Viele Eltern, die so ganz in ihren eigenen Problemen aufgehen, schieben dem Lehrer die Verantwortung für das Wohlsein ihrer Kinder zu; dann wird es wichtig, dass der Erzieher auch bei der Erziehung der Eltern hilft. Er muss mit ihnen sprechen und ihnen erklären, dass der verworrene Zustand der Welt ihre eigene Verwirrung widerspiegelt. Er muss ihnen auseinandersetzen, dass wissenschaftlicher Fortschritt an sich keinen grundlegenden Wandel der bestehenden Werte herbeiführen kann; dass technischer Unterricht, den man heute Erziehung nennt, dem Menschen weder Freiheit noch Glück gebracht hat; und dass es der Intelligenz des Schülers nicht förderlich ist, wenn man ihn bedingt, seine gegenwärtige Umgebung gutzuheißen. Er muss ihnen mitteilen, was er für ihr Kind zu tun trachtet und wie er darangeht. Er muss das Vertrauen der Eltern erwecken, aber nicht dadurch, dass er die Autorität des Spezialisten annimmt, der es mit unwissenden Laien zu tun hat, sondern indem er mit ihnen des Kindes Beschaffenheit, seine Schwierigkeiten, Befähigungen und so weiter bespricht.

Nimmt der Lehrer wahres Interesse an dem Kinde als Einzelwesen, dann werden die Eltern Vertrauen zu ihm haben. Bei diesem Vorgang erzieht der Lehrer die Eltern ebenso wie sich selbst, während er seinerseits von ihnen lernt. Rechte Erziehung ist eine wechselseitige Aufgabe, welche Geduld, Rücksicht und Zuneigung verlangt. Aufgeklärte Lehrer in einer aufgeklärten Gemeinschaft könnten dieses Problem der Kindererziehung ausarbeiten, und Versuche in dieser Richtung sollten in kleinem Maßstabe von interessierten Lehrern und klugen Eltern gemacht werden.

Fragen sich Eltern je, wozu sie Kinder haben?
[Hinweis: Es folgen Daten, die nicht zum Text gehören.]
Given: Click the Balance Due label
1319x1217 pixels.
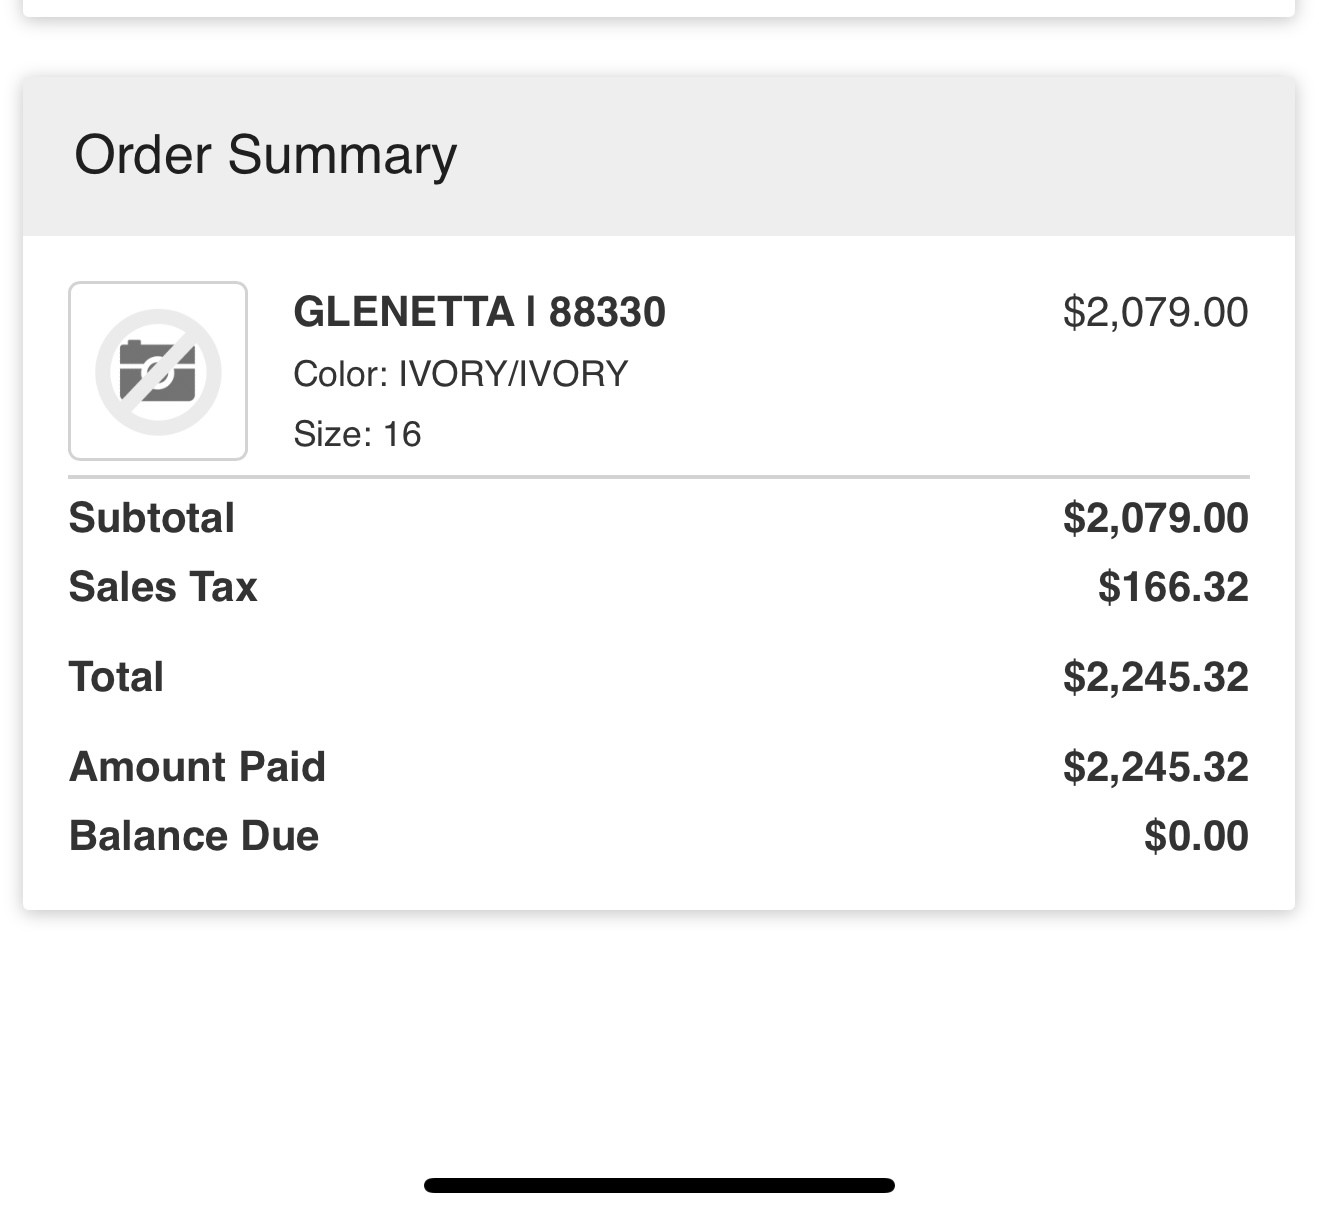Looking at the screenshot, I should point(193,836).
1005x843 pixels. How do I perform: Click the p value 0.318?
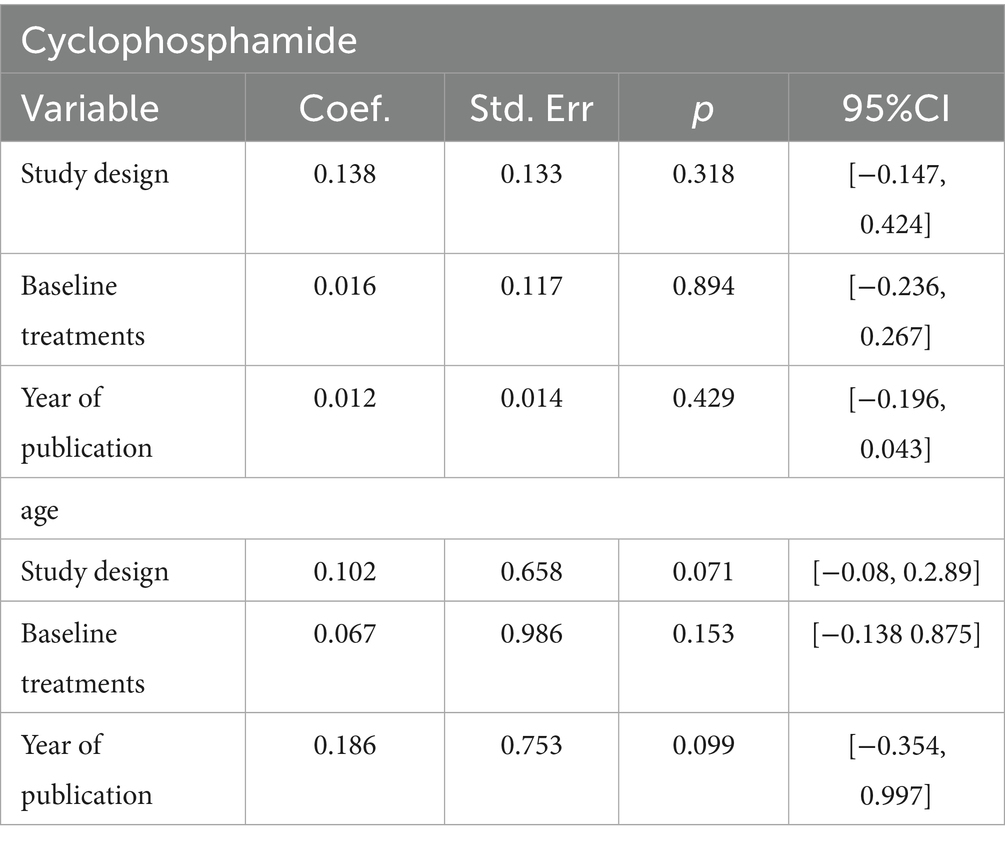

Sind Kinder dazu da, um ihren Namen fortzupflanzen oder ihren Besitz weiterzuerhalten? Wollen sie Kinder nur zu ihrer Freude haben und um ihre eigenen Gemütsbedürfnisse zu befriedigen? Wenn ja, dann werden Kinder zur bloßen Projektion der Wünsche und Ängste ihrer Eltern. Können Eltern Anspruch auf Liebe zu ihren Kindern erheben, wenn sie durch falsche Erziehung Neid, Feindseligkeit und Ehrgeiz nähren? Ist es Liebe, die die Menschen im Namen von Religionen oder Ideologien gegeneinander hetzt, die nationale und Rassenfeindschaften anregt, welche zu Krieg, Zerstörung und völligem Elend führen?